L’Istat ha reso noto che a ottobre l’indice dei prezzi al consumo ha fatto segnare una variazione nulla su base mensile con un +2,6% annuo, in calo rispetto al +3,2% di settembre. Il rallentamento della crescita su base annua dei prezzi al consumo, rimarca la nota dell’Istat, coinvolge gran parte delle diverse tipologie di prodotto, scontando sia effetti di riduzione congiunturale in diversi comparti dei beni e dei servizi, sia un favorevole confronto con ottobre 2011, mese caratterizzato da forti rialzi congiunturali dei prezzi, ai quali aveva in parte contribuito l’aumento dal 20% al 21% dell’aliquota IVA ordinaria.

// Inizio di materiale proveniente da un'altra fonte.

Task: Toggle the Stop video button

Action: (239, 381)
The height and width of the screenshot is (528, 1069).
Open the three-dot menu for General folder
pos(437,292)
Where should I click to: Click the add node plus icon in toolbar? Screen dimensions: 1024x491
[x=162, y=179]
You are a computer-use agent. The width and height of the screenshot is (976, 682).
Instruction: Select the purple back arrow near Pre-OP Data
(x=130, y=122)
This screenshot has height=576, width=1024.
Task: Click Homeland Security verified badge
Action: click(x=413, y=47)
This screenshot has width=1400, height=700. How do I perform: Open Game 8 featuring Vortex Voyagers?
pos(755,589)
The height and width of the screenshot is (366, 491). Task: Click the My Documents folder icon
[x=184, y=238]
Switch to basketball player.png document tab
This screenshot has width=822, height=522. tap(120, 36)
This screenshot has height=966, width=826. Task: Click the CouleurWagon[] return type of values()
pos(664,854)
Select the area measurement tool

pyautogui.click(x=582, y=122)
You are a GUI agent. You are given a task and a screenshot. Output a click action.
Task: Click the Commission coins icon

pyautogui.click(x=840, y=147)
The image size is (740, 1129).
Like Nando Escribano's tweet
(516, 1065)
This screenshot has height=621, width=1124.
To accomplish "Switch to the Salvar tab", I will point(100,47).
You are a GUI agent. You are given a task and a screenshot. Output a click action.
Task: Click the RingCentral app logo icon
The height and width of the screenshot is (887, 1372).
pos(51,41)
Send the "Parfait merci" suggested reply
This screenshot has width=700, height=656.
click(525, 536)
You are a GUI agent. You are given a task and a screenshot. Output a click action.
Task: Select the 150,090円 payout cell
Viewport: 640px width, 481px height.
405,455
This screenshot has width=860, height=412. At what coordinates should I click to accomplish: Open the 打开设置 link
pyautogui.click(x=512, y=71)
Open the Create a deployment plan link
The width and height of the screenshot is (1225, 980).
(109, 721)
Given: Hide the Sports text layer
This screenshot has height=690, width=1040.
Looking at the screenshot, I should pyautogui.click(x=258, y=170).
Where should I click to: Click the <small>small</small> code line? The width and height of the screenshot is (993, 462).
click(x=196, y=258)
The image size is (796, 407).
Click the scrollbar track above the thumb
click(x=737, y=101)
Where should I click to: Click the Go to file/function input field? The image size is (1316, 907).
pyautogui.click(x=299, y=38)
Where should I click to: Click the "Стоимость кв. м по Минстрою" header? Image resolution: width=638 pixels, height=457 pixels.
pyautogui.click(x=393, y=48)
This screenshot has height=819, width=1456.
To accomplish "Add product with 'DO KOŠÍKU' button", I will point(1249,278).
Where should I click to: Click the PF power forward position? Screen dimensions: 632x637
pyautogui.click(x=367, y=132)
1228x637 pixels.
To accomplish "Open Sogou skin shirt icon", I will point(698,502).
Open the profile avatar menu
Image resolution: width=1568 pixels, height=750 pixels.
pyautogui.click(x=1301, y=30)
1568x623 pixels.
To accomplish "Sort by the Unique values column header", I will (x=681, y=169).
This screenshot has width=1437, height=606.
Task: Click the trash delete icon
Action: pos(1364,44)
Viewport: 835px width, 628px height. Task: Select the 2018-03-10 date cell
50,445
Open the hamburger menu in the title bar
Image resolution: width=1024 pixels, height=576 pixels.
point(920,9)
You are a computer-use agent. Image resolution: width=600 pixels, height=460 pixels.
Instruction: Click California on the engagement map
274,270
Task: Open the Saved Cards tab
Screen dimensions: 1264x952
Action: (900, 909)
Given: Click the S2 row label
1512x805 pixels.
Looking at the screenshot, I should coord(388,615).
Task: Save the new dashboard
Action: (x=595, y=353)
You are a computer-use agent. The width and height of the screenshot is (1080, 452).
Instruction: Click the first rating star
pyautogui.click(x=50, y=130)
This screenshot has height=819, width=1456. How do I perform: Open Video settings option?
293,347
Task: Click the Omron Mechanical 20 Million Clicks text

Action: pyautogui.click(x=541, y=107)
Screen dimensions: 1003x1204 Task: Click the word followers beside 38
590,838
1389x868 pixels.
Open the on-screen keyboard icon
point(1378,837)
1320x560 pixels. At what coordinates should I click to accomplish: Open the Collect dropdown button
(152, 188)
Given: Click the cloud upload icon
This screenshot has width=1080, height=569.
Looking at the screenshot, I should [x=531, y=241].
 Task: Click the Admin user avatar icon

Scnde anche l’inflazione core, si ferma ascesa carrello spesa
L’inflazione acquisita per il 2012 si conferma al 3%. Al netto dei beni energetici e degli alimentari freschi, scende all’1,5% dall’1,9% di settembre. Al netto dei soli beni energetici, la crescita tendenziale dell’indice dei prezzi al consumo rallenta all’1,6% (+2% nel mese precedente). Rispetto a un anno prima il tasso di crescita dei prezzi dei beni scende al 3,3%, dal 4,1% del mese precedente, e quello dei prezzi dei servizi rallenta all’1,7% (era +1,9% a settembre). Di conseguenza, il differenziale inflazionistico tra beni e servizi si riduce di sei decimi di punto percentuale rispetto al mese di settembre.
Si attenuano anche le pressioni rialziste sul carrello della spesa degli italiani. A ottobre infatti i prezzi dei prodotti acquistati con maggiore frequenza (alimentari e carburanti) risultano invariati su base mensile e il tasso di crescita su base annua scende al 4%, dal 4,7% di settembre.